Gedanken aus Müggelheim

von Simone Jacobius


Es liegt in der Natur der Dinge, dass man sich häufig Gedanken über das macht, was einen selber angeht. So ist es diesmal auch bei mir. In unserer Familie stand die erste Jugendweihe an. Ein großes Ereignis für die jetzt „jungen Erwachsenen”, der erste Schritt in Richtung Erwachsensein.

Im Vorfeld der großen Feier gab es viele Diskussionen: „Jugendweihe, was ist das denn?”, fragten unsere Freunde aus den alten Bundesländern; „Was, ihr macht Jugendweihe, das ist doch ein Relikt aus DDR-Zeiten, wollt ihr das fortleben lassen?”, fragten uns Berliner aus West und Ost. Doch wir sind schon vorher in die Tiefen des World wide webs getaucht und haben recherchiert, um Zweiflern den Wind aus den Segeln zu nehmen.

Jugendweihe ist kein „Kind der DDR”. Die Geschichte dieses Weiheaktes geht auf die Mitte des 19. Jahrhunderts zurück, als der evangelische Pfarrer Eduard Baltzer Zweifel an den offiziellen Ansichten der Kirche artikulierte und sie als veraltet empfand. Der studierte Theologe und Philosoph wurde daraufhin der „Anheizung zu Hass und Verachtung” der Kirche und des Staates bezichtigt und erhielt Berufsverbot. 1847 wurde er in einer freien Gemeinde zum Prediger gewählt und suchte nach Alternativen zur Konfirmation. 1852 führte er die Jugendweihe ein mit dem Ziel, neben den Traditionen vor allem auch die geistigen und sozialen Tendenzen der Zeit zu pflegen.

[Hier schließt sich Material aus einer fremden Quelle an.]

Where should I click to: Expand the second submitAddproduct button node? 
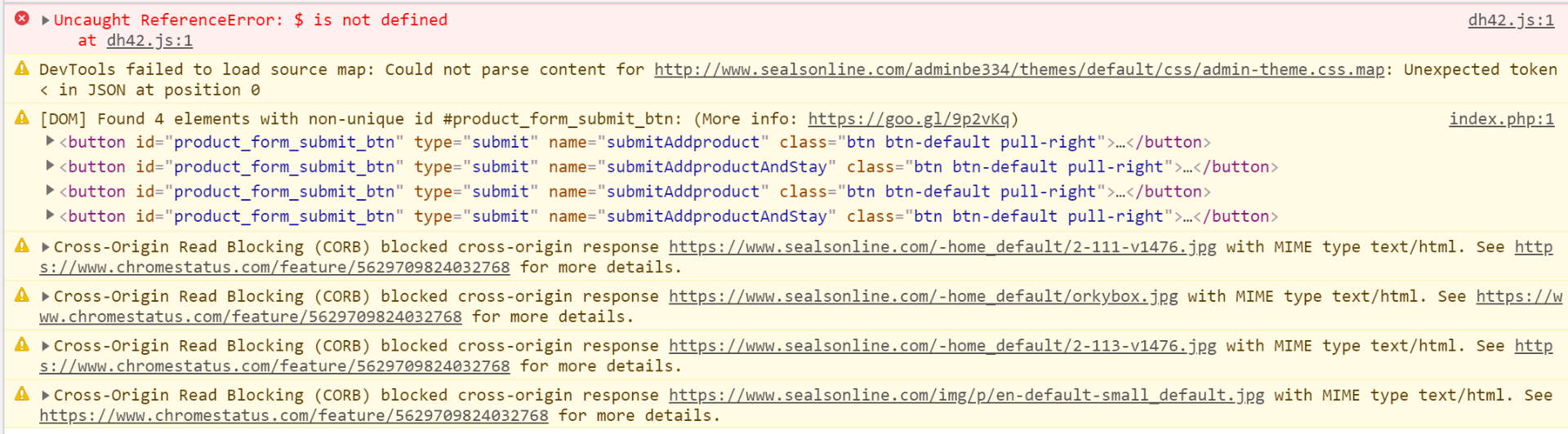tap(51, 190)
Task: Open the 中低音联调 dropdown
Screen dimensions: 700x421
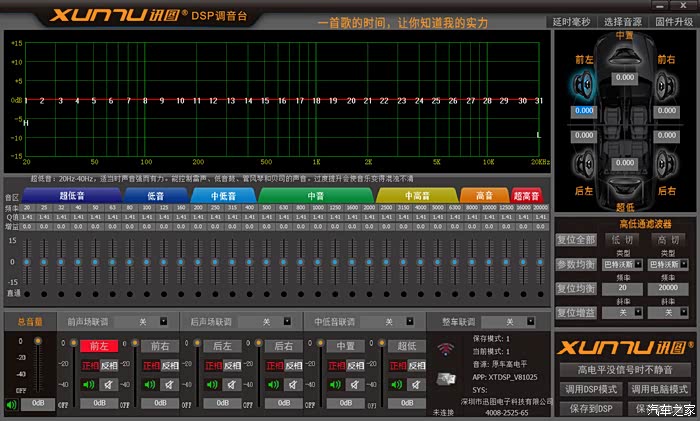Action: coord(389,322)
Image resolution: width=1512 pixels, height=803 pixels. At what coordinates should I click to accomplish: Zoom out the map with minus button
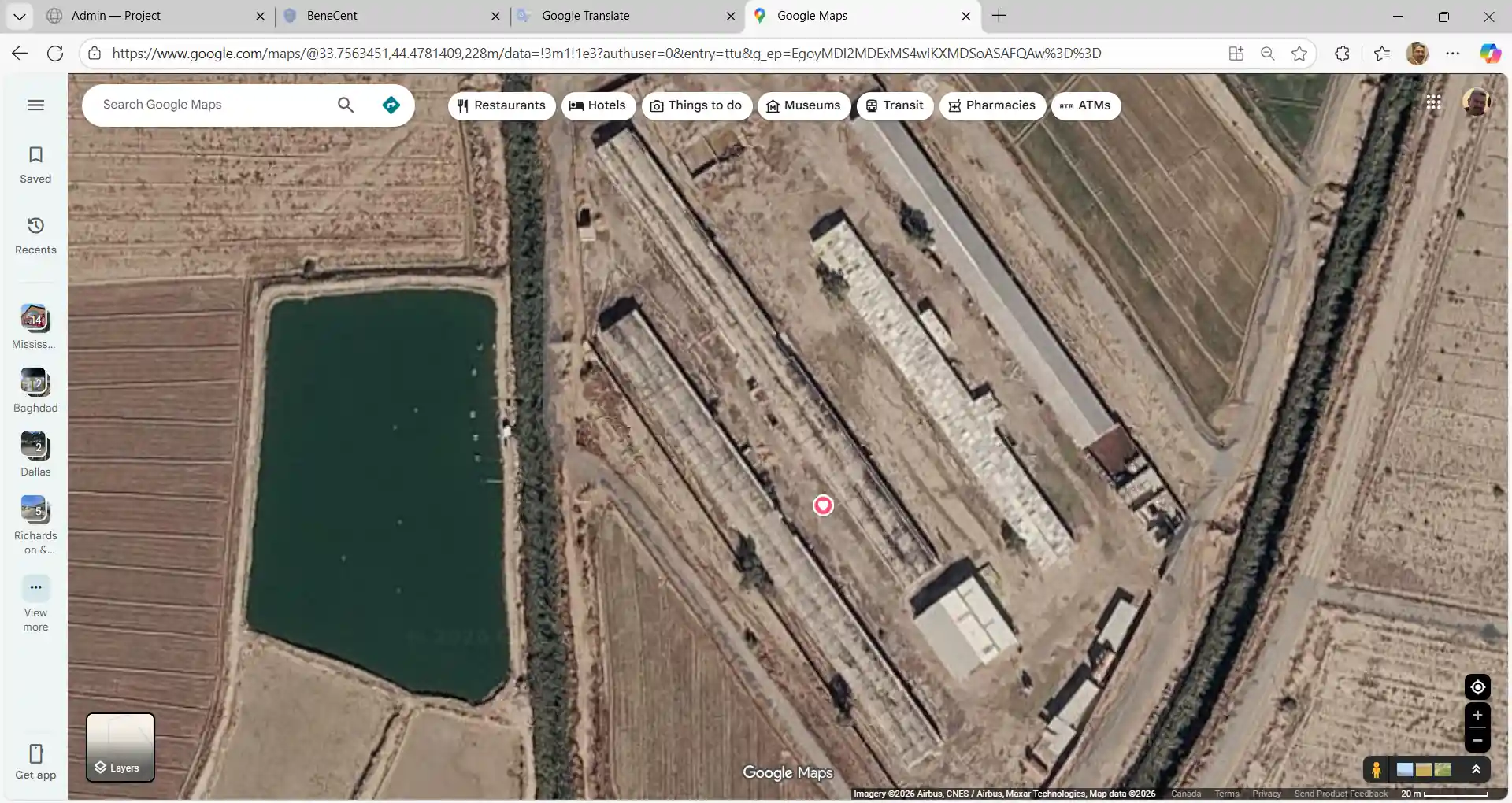click(1477, 741)
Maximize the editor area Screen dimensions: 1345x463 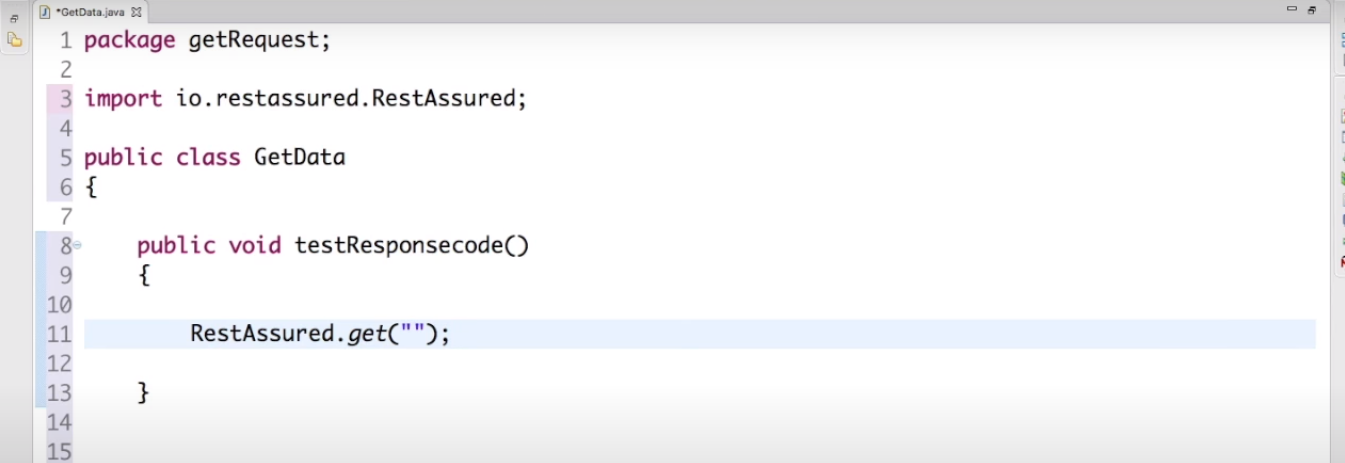(1311, 9)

Ähnliche Entwicklungen gab es auch in der katholischen Kirche. Der Bund Freireligiöser Gemeinden Deutschlands vereinigte dann 1859 beide Strömungen ungeachtet der Schranken der Konfessionen. Nur kurz war für viele der Weg vom Protest gegen die offizielle Kirche zum Atheismus. Sie fanden ihre Heimat im 1881 gegründeten Freidenker-Bund - auch Heimat der proletarischen Freidenker, einer Bewegung der Arbeiterklasse. Dieses bunte Durcheinander verschiedenster religiöser, politischer und anti-religiöser Richtungen erweckte den Wunsch nach einem eigenen Initiationsritus für junge Menschen.

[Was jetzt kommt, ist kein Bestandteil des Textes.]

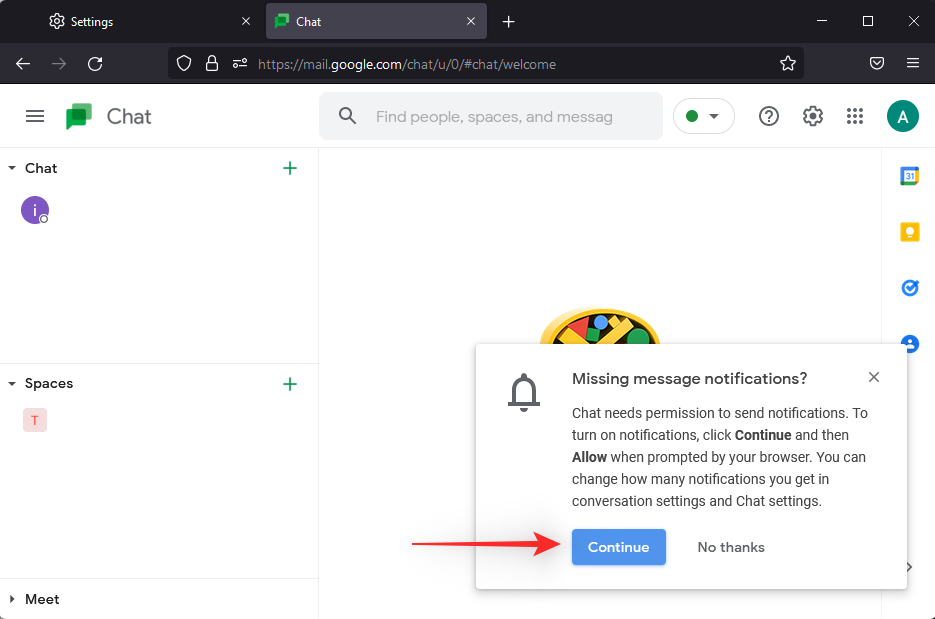Open Google Tasks in side panel
Screen dimensions: 935x619
[909, 288]
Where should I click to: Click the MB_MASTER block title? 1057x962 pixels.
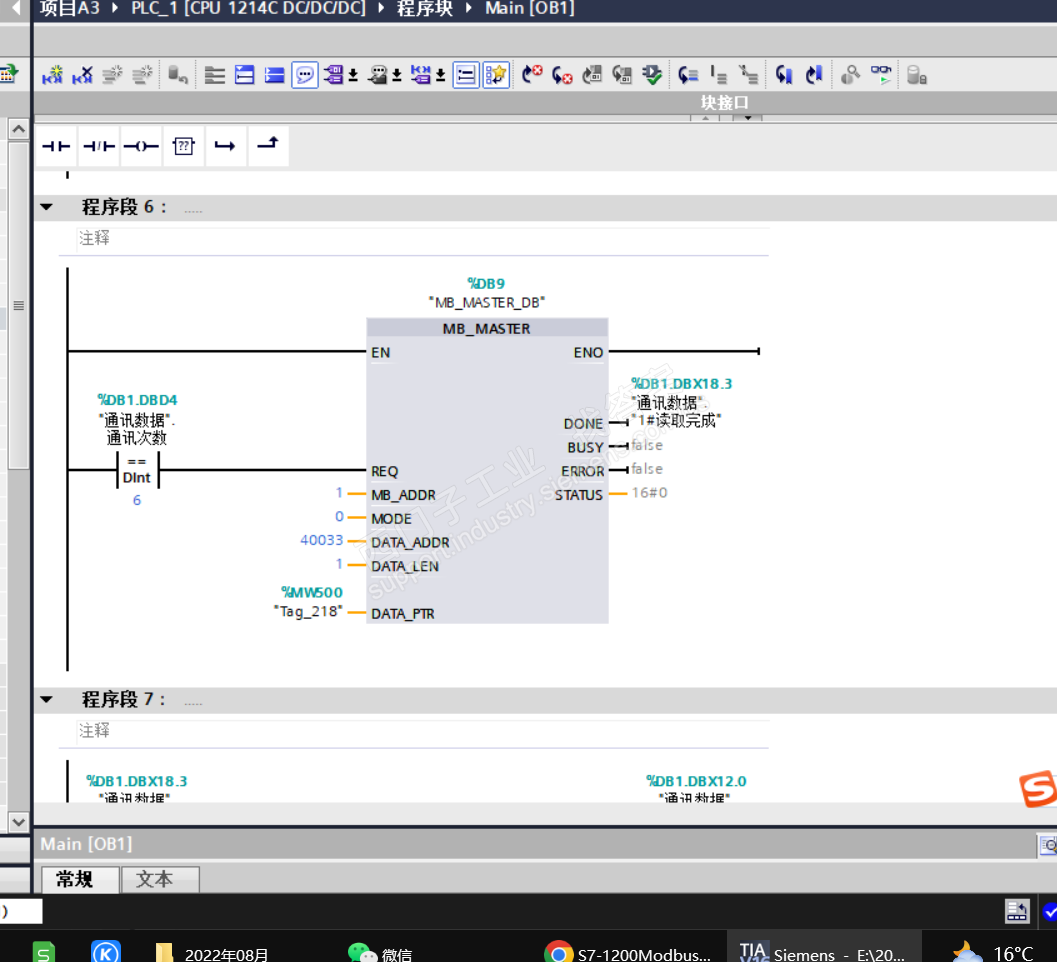click(487, 328)
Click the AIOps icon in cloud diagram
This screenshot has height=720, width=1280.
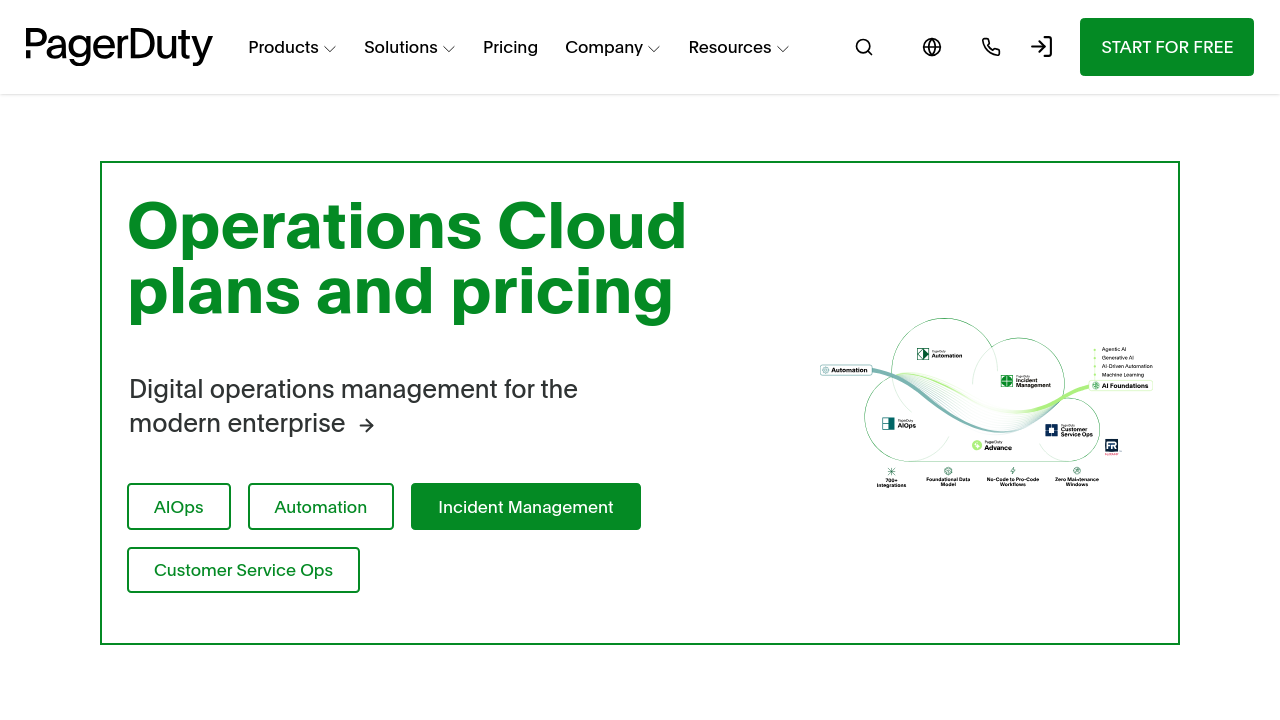(888, 423)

1889 erlebte die Jugendweihe ihren eigentlichen Durchbruch, hatte bald eher politischen als religiösen Charakter und bekam immer mehr Zulauf. Die Blütezeit hatte die Jugendweihe in der Weimarer Republik. Im Nationalsozialismus wurde die Jugendweihe verboten, nach dem Krieg lebte sie wieder auf. Bis Mitte der fünfziger Jahre war sie auch in den alten Bundesländern noch stark vertreten. Der Grund für das Abflauen des Interesses wird vor allem auf die Jugendweihe der DDR zurückgeführt. Dort wurde der politisch gesteuerte Akt vor allem zur Einflussnahme auf die Jugend genutzt und in der Regel mit einem politischen Bekenntnis (Gelöbnis) auf den Staat und die Sowjetfreunde gekrönt.

Heute stehen die humanistischen Werte wieder im Vordergrund: Das Recht auf Selbstbestimmung, die Achtung der Würde des Anderen oder auch Gleichberechtigung und Gedankenfreiheit.

Deswegen war für mich und meine Familie klar: Jugendweihe heute hat nichts mit DDR-Nostalgie zu tun. Schade ist nur, dass viele Weihlinge gar nicht an den vorbereitenden Kursen teilnehmen, sei es Lebenskundeunterricht oder Veranstaltungen aus dem umfangreichen Katalog der unterschiedlichen Organisationen. Denn gerade das sehe ich als wichtig an bei der Vermittlung humanistischer Werte auf dem Weg ins Erwachsenenleben.